Hatay 5. Ağır Ceza Mahkemesi'nde görülen davanın üçüncü duruşmasına, depremde yakınlarını kaybeden mağdurlar ve taraf avukatları katıldı. Ancak duruşmalardan bağışık olan sanıklar yer almadı.
Duruşma 20 Şubat'a ertelendi
Mahkeme, Hatay Cumhuriyet Başsavcılığı'ndan kamu çalışanları ile ilgili soruşturmanın, Antakya Belediyesi'nden apartmanın zeminini etkileyen iş yerleri ve tadilat kayıtlarının yanı sıra, Hatay Çevre ve Şehircilik İl Müdürlüğü'nden 2017'deki denetim ve bina ile ilgili tadilat belgelerinin mahkemeye iletilmesini istedi.
Ayrıca, Hatay Cumhuriyet Başsavcılığı'na, Ilgım Apartmanı'nda yaşamını yitirenlerin sayısının tespitine yönelik suç duyurusunun durumunu sordu. Katılan avukatların sanıkların bağışık tutulma kararının kaldırılması talepleri ise ret edildi.
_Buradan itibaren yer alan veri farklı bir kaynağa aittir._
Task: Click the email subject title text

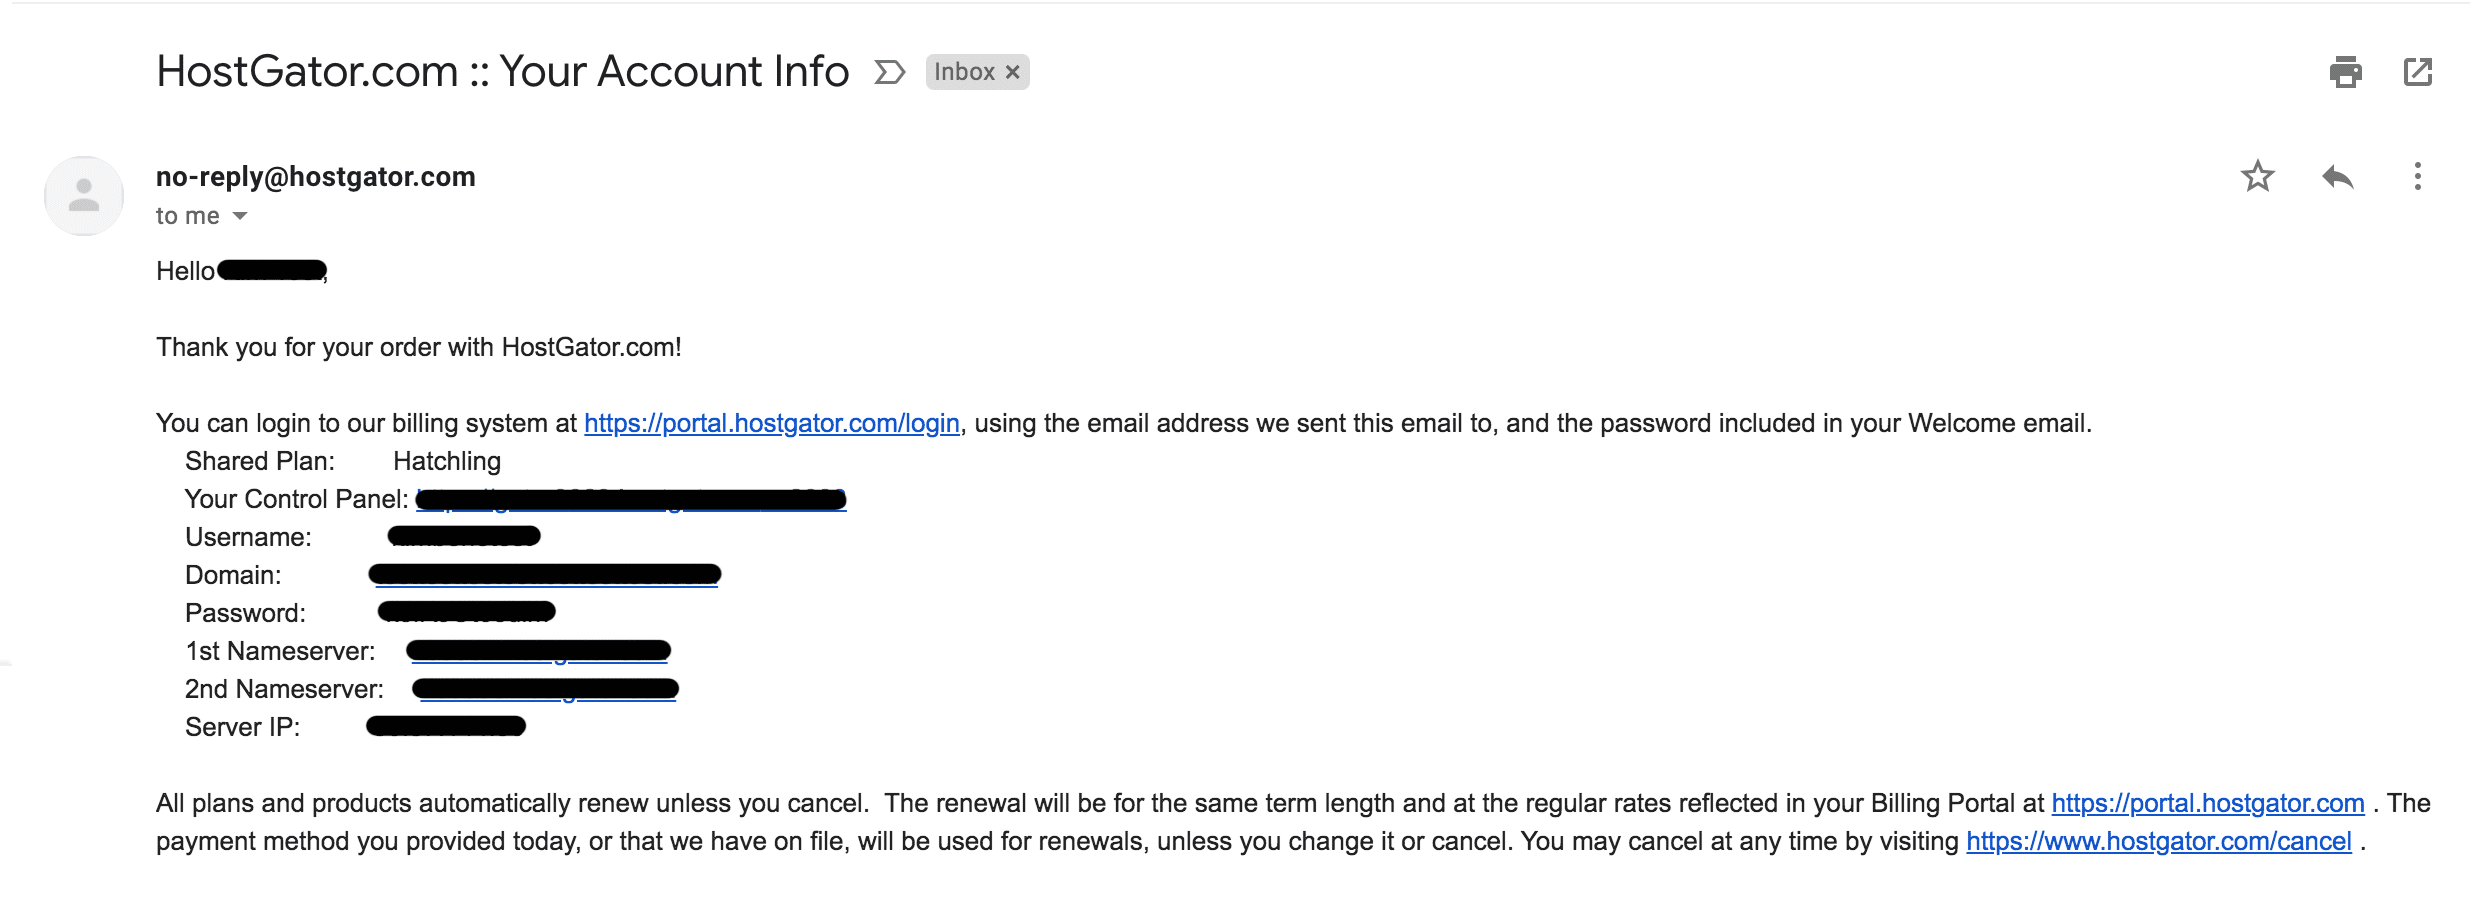Action: tap(502, 72)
Duruşma, 20 Şubat 2026 tarihine ertelendi.
"Adalet istiyoruz hem kaybettiklerimiz için, hem de bu ülkenin geleceği için"
Depremde anne, baba ve kız kardeşini kaybeden avukat Abdullah Eğilmez, süreci ANKA Haber Ajansı'na şu şekilde değerlendirdi:
"Deprem felaketinin üzerinden neredeyse 3 yıl geçmesine rağmen, adalet arayışımız hala sonuç bulmadı. 2 yılın sonunda zoraki bir iddianame tanzim edildi, ancak daha ilk celsede sanıklar duruşmalardan bağışık tutuldu. Biz ise yakınlarını kaybetmiş aileler olarak her duruşmaya gelip gidiyor, adeta boş sandalyelere konuşuyoruz. Ortada soru soracağımız sanıklar dahi yok. İlk celsede taleplerimiz doğrultusunda verilen ara kararların gerekleri dahi henüz yerine getirilmedi. Dosyada en küçük bir ilerleme yok. Bu ilgisizlik ve yavaşlık, toplumda büyük bir adalet duygusu yarası açmakla kalmıyor; aynı zamanda sorumluluk almaktan kaçan kişi ve kurumlara cesaret veriyor.
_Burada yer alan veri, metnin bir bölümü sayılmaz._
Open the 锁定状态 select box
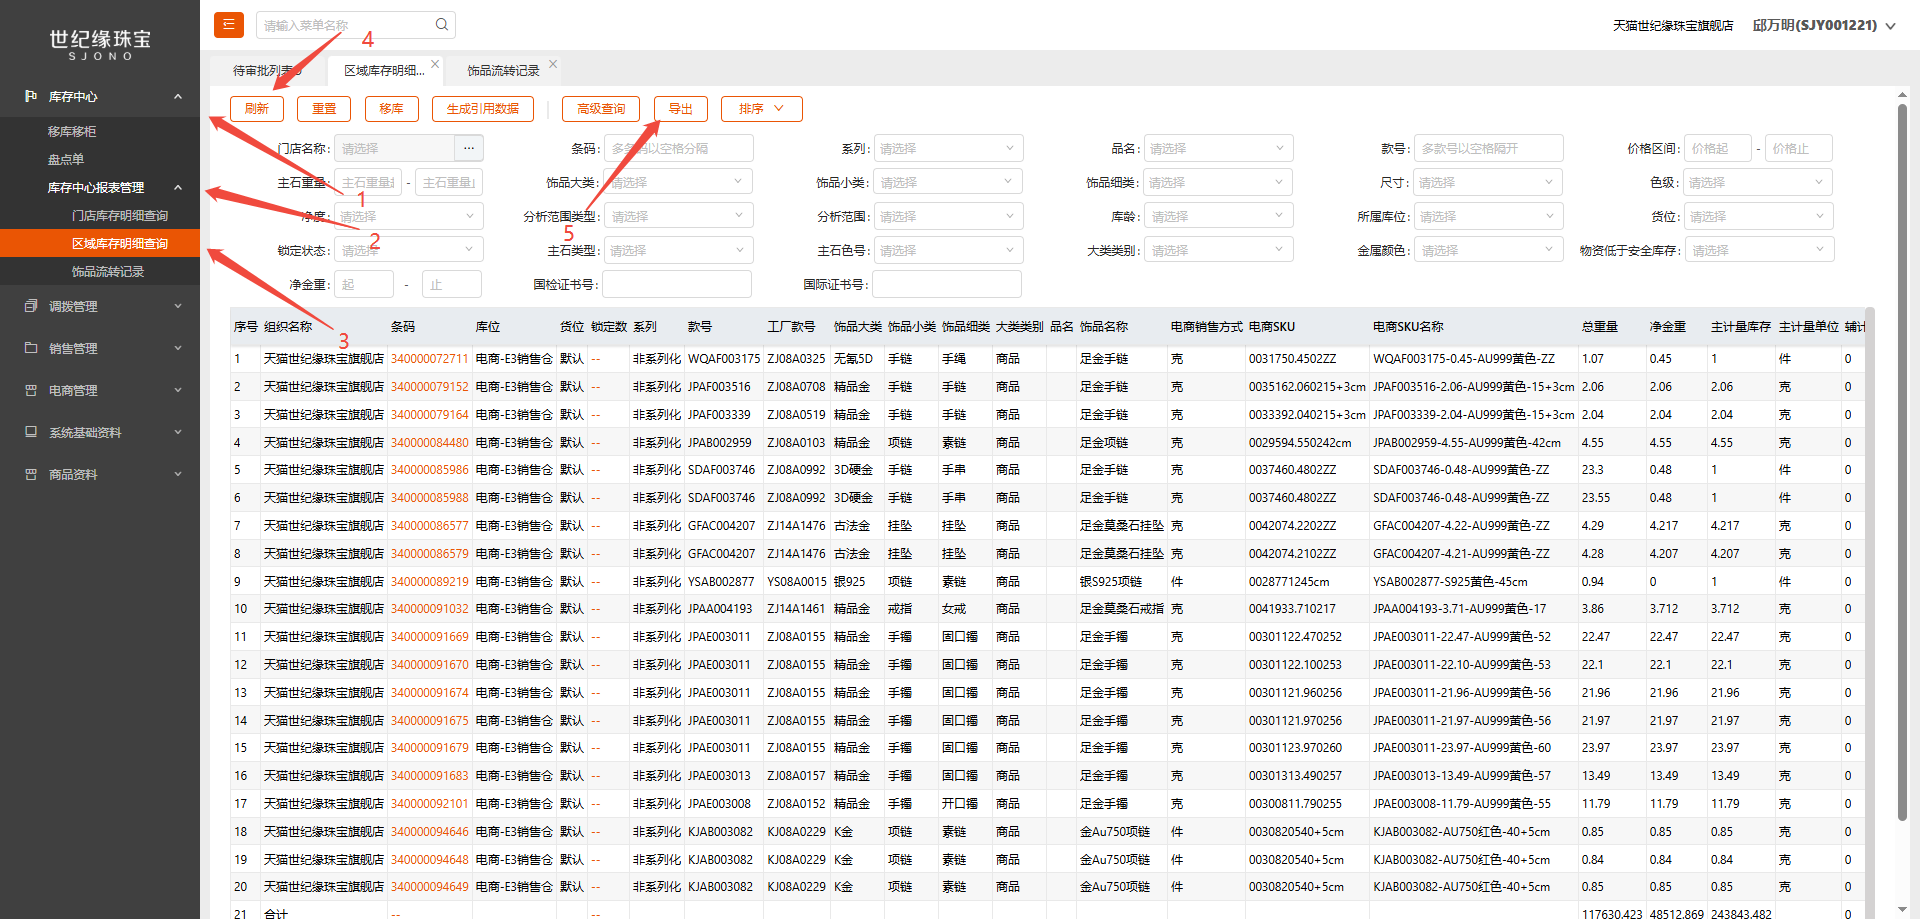The image size is (1920, 919). [x=408, y=250]
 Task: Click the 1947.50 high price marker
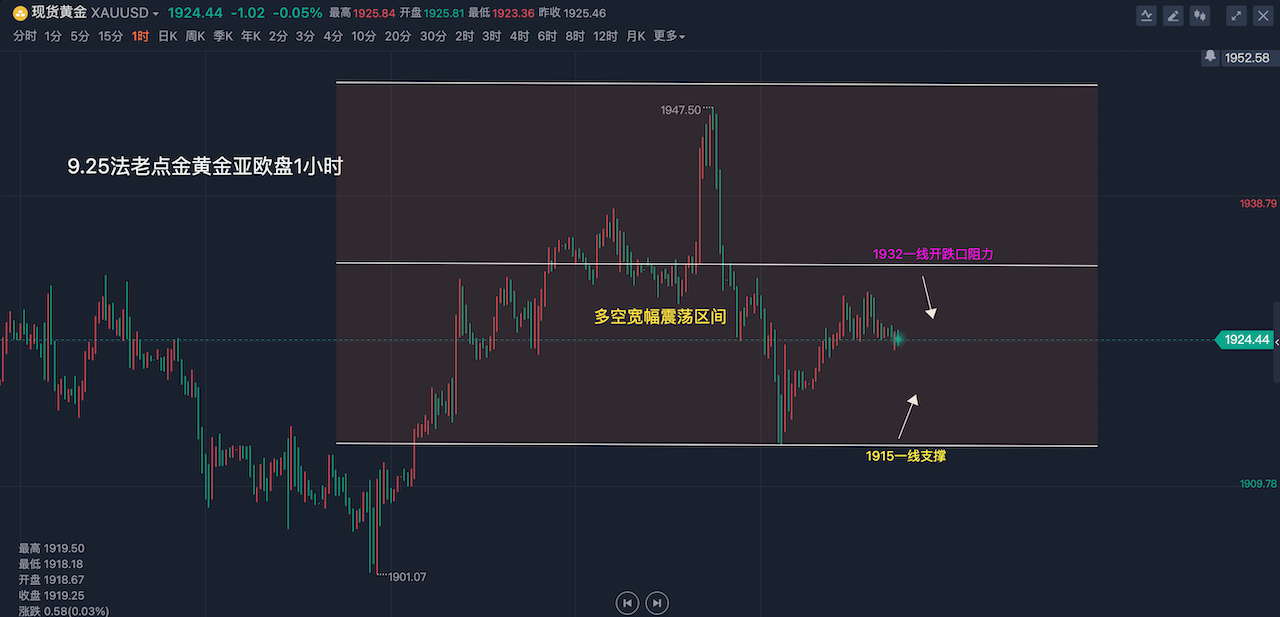[682, 110]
Deprem bu ülkenin değişmez bir gerçeğidir. Ancak bizler, bu gerçeğe rağmen hala gerekli özenin gösterilmediğini acı bir şekilde görüyoruz. Denetimsizlik, ilgisizlik ve cezasızlık sürdükçe, çürük binalar yapılmaya devam edecek. Bizim canlarımız geri gelmeyecek. Ancak çabamız, bundan sonra başka canların yanmaması içindir. Bir sonraki depremde binlerce insanın daha yaşamını yitirmemesi için, bu davaların hakkaniyetle sonuçlanması ve sorumluların adil bir şekilde cezalandırılması şarttır. Adalet istiyoruz hem kaybettiklerimiz için, hem de bu ülkenin geleceği için."